In the House of Evi

©  2005 Alejandro Paez

NOTE: This is an unpublished excerpt of a longer work-in-progress.

The address on Manny’s case file was for the only business in what passed for a town — a rusted Texaco station with gas pumps that looked more quaint than functional, and a sign, “If you need gas, ring the bell.”

He didn’t need gas, but he rang the bell and a man appeared from inside, wiping his hands with his baseball cap. “Fill ‘er up?”

Manny shook his head. “I’m looking for Evangeline Barlow.”

Baseball Cap chuckled. “‘You mean Evi.
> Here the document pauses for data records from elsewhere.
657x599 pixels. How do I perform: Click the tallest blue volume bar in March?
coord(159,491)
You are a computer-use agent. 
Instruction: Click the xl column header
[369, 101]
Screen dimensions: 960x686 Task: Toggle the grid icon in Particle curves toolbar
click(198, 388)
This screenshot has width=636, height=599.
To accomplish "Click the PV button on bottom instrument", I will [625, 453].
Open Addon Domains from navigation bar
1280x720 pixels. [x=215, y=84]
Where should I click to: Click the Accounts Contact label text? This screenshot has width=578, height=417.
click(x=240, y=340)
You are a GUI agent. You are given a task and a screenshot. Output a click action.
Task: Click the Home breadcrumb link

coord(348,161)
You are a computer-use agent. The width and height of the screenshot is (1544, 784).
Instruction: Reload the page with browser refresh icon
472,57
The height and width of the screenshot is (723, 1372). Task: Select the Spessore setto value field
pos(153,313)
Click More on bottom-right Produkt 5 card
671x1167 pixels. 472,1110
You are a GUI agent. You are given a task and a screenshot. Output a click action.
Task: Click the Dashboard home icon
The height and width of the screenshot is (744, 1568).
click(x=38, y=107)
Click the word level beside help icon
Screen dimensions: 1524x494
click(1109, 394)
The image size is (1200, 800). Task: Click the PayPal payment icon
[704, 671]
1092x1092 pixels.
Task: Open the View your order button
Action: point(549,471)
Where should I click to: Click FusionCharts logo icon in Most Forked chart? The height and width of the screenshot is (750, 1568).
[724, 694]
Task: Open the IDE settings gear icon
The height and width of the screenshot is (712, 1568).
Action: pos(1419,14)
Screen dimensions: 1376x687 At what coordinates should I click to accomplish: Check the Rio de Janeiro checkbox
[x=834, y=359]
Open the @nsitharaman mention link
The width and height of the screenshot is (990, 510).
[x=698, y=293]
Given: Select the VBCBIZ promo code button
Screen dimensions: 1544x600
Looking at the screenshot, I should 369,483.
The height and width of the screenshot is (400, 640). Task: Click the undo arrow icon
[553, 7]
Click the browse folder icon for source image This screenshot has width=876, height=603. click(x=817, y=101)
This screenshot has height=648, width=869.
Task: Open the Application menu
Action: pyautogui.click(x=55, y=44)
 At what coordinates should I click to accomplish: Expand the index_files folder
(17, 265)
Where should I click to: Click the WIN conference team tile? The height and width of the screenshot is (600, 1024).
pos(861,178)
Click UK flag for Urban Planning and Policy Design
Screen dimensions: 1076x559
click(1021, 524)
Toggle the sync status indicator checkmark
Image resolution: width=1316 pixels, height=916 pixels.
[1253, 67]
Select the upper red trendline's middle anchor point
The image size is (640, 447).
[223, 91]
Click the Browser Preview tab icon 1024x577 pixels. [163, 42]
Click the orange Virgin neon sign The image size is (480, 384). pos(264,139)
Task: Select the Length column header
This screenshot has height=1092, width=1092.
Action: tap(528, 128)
Trailer round back.”

“Thank you.”

“Cash only. She don’t take credit cards.”

Ah. So not the only business in town.

The trailer was barely that — a ramshackle RV and two lawn chairs set on what looked to be an old basketball court. A tomato plant held on for dear life in a container on the fold-out steps. And another sign, “Knock before entering!!!”

Manny knocked.

“What d’you want?” a woman’s voice yelled.

“Yes, hello, I’m Manny Archuleta from—”

“—Fuck off, I’m havin’ a baby. Regulars by appointment only.”

“Okay, yes, I’m sorry to bother you. But I, um, well… I do have an appointment. I’m with—”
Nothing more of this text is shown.